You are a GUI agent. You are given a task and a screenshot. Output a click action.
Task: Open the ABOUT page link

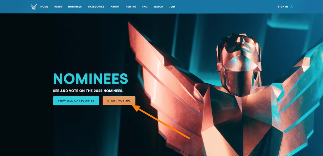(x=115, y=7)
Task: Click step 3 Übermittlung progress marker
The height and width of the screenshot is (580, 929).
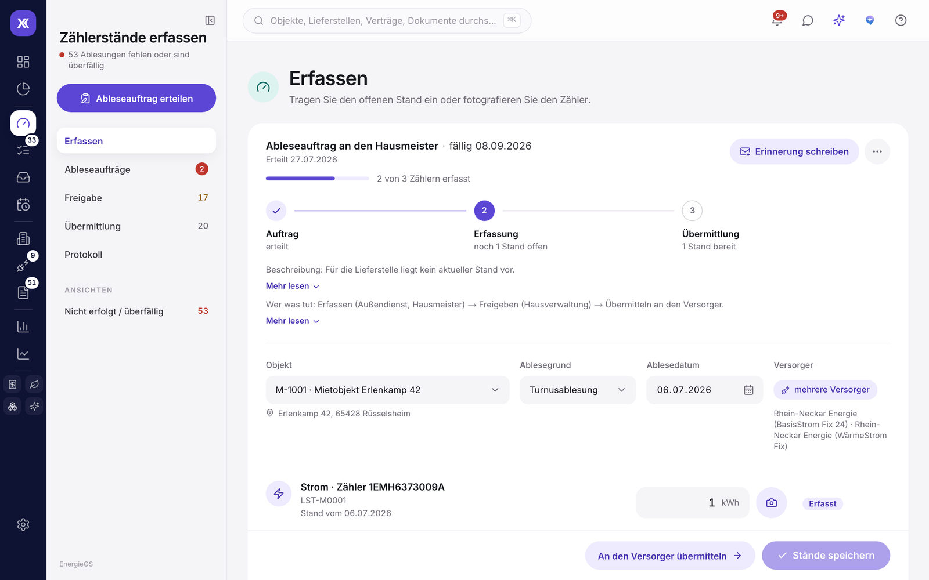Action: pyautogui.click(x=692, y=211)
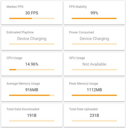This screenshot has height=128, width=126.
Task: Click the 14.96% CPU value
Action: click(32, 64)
==
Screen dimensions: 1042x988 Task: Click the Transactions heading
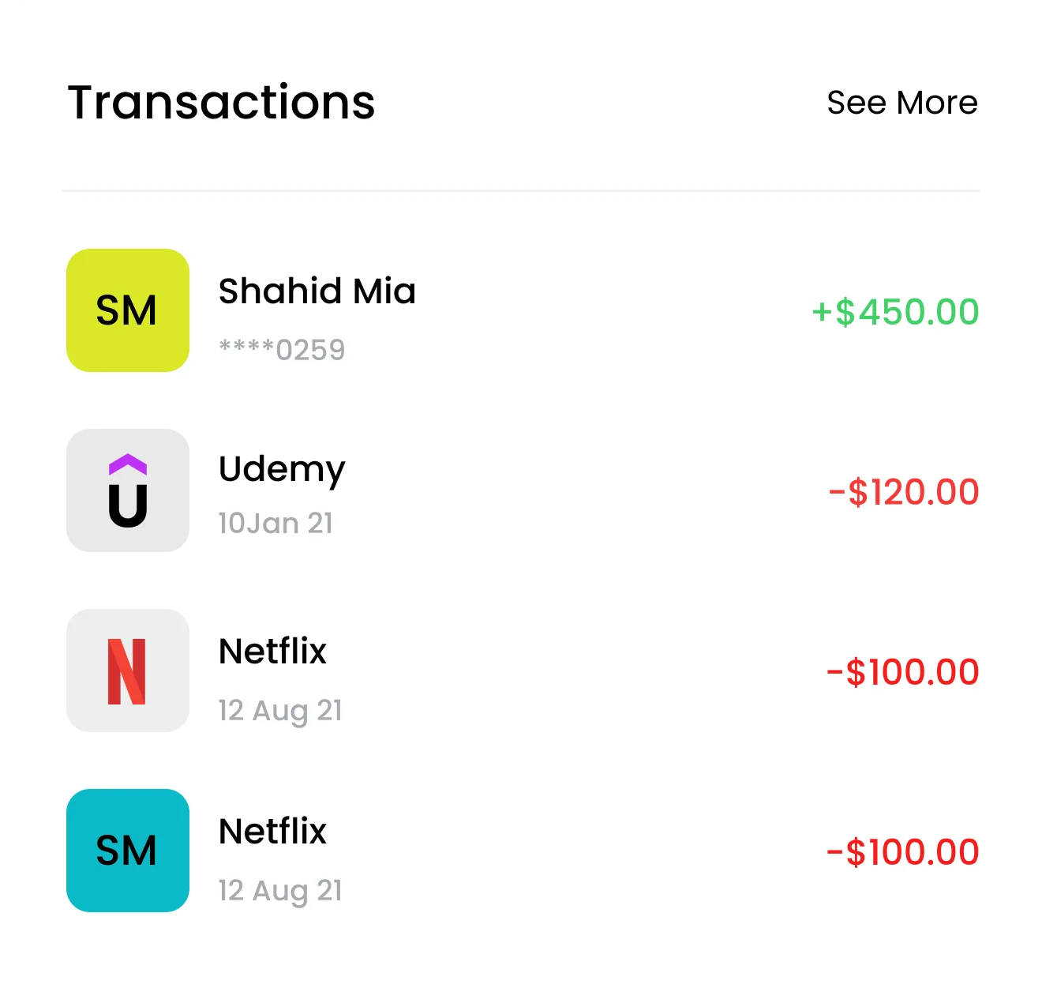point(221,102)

#### Task prompt
Using the entries above, reproduce word for word only the lines from the one that contains "You are a GUI" to the one that contains "Task: Click step", both ends included, and drop every picture.

#### Response for this exercise
You are a GUI agent. You are given a task and a screenshot. Output a click action.
Task: Open the ABOUT page link

(x=115, y=7)
Task: Click step 3 Übermittlung progress marker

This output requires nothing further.